I feel that the genre of audio documentaries didn't catch up all that much. At least to my opinion, because I never listened to anyone. Maybe that genre is in decline? The long form discussion podcasts to my opinion are going better and better. To me, the unedited long discussions between people, or even monologues, is podcasting.
podcasting is radio.. but much easier to create your own pirate radio and have success, without having to join a big corporation or having to fit in the mainstream. Just watch the fight between CNN x Joe Rogan to see why podcasting is the real deal.

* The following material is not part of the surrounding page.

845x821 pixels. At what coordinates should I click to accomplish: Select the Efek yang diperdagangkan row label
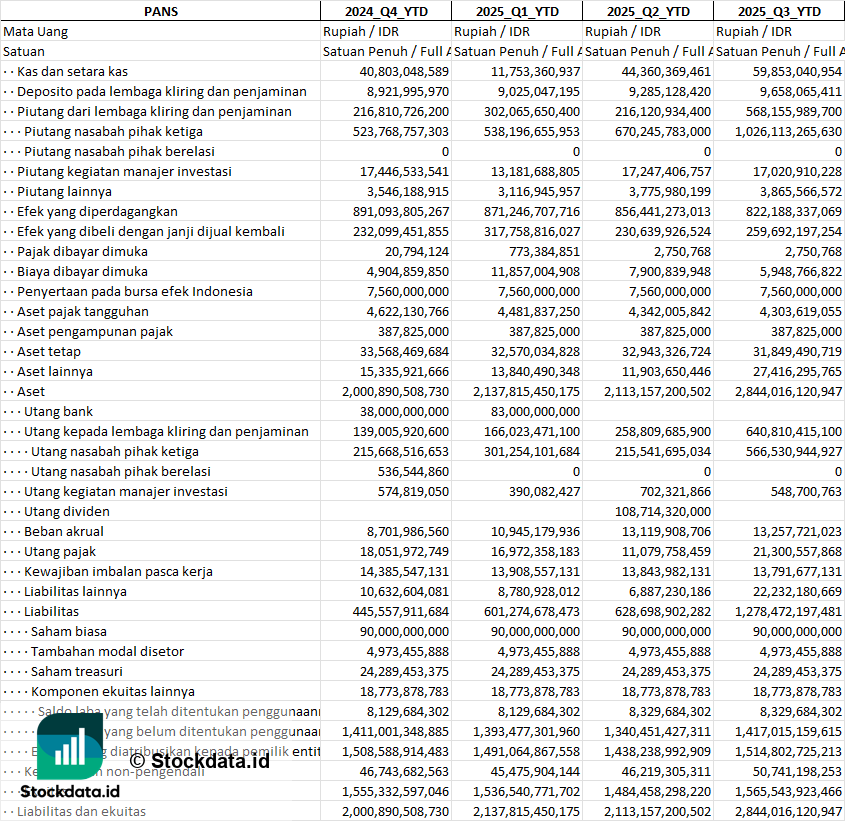(97, 211)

>interview style episodes on niche topics is flourishing
One key reason is that, so long as you're in a position to get interesting guests, a 30 minute interview (which is my preferred target length), given some prep and a reasonable standard of care on the technical aspects--which doesn't need to go crazy on microphones etc.--it's not a huge amount of work to create a good episode. And I never bothered with sponsors etc.
It's also pretty cheap and easy to get a transcript made.
I'm not going to look up all the start dates but quite a few from NPR (e.g. Radio Lab), 99 Percent Invisible, Freakonomics, etc. I agree that Serial became an event for a more mainstream audience but lots of people listened to podcasts before that--especially once smartphones became common.
Only podcast where I felt the information value was high enough to listen to was "Signals & Threads", and even they provide a transcript. You can just put on most Youtube videos to 2x too.
It's just such a useless thing, podcasts. Maybe if you have a long commute in public transport so you zone out for the duration.
Which is quite frustrating, as there are various technical blogs I've followed over the years, and when some of them transition to a podcast, or a video equivalent, I just stop following.
There's probably some useful/interesting information in there, I'm just not interested in suffering through the 40-50% waffle, or worse - meaningless video of a talking head.